__Entries provided__:
--
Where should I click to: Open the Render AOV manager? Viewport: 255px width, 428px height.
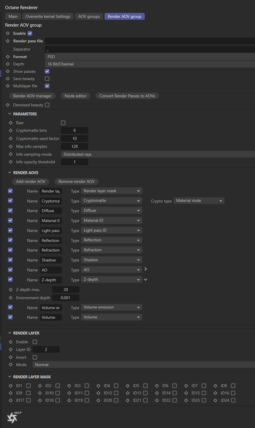(x=32, y=96)
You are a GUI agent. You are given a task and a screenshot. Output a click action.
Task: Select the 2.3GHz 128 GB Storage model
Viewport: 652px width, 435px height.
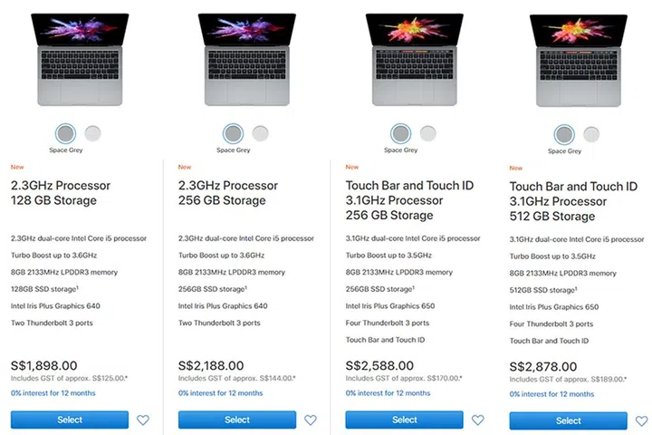pos(70,420)
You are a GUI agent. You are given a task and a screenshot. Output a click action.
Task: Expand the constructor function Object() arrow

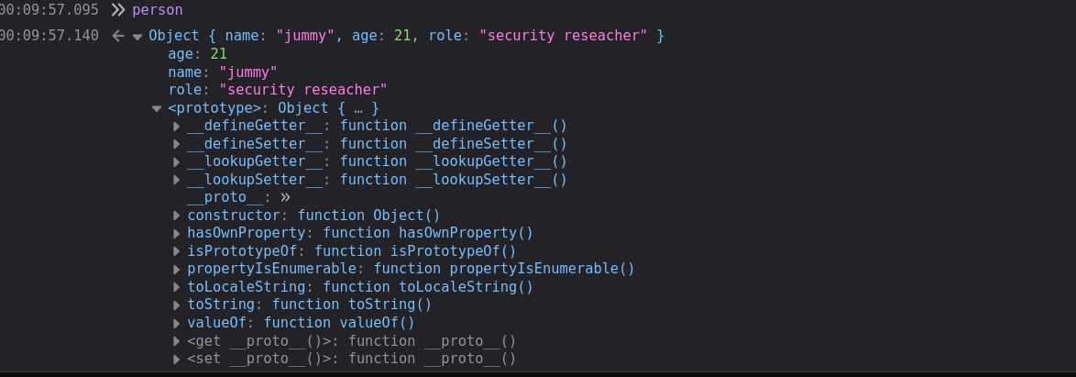tap(176, 216)
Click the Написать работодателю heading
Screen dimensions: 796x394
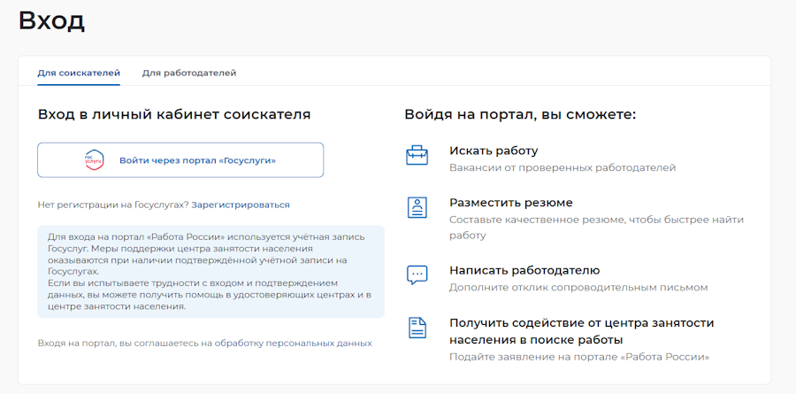tap(524, 270)
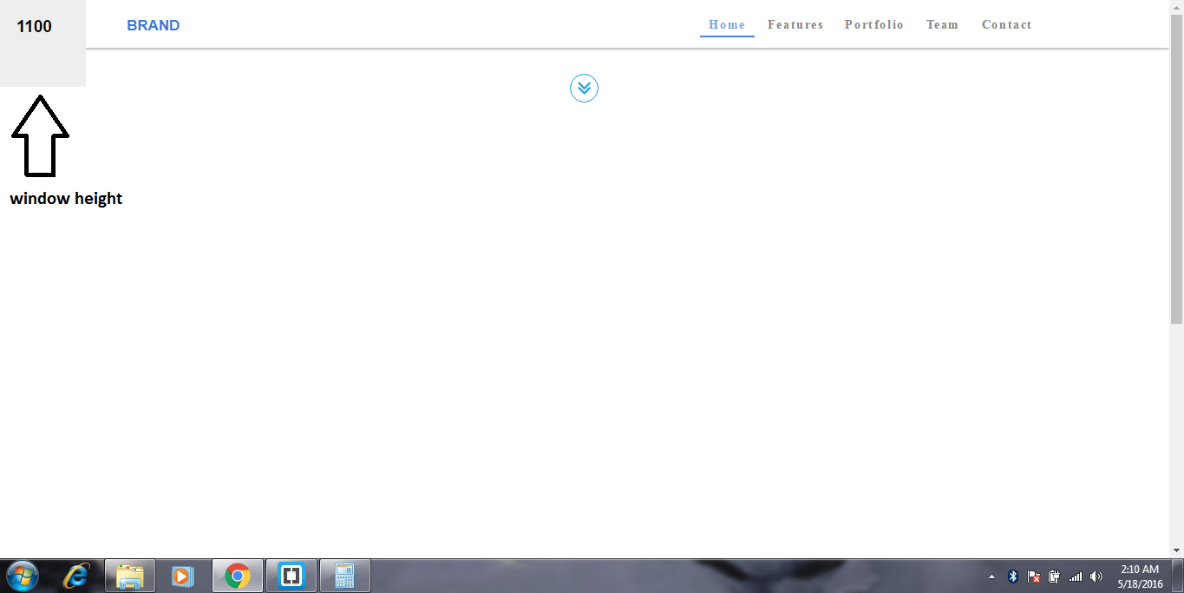Click the double-chevron scroll down icon
The width and height of the screenshot is (1184, 593).
tap(584, 88)
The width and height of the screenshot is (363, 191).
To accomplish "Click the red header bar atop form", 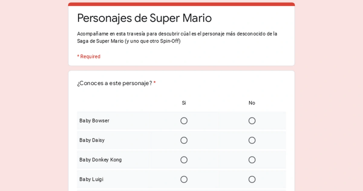I will 182,4.
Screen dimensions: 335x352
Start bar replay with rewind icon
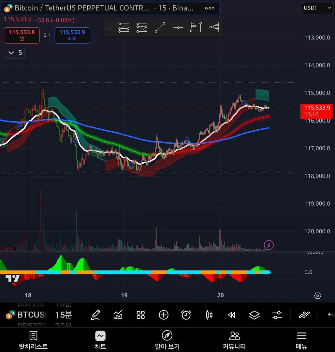click(x=232, y=315)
--
__Description of the task__:
Return exactly the lines running from the line with "Screen dimensions: 335x352" through the final line of the listing. Leave the pictures out.

__Task response__:
Screen dimensions: 335x352
Start bar replay with rewind icon
click(x=232, y=315)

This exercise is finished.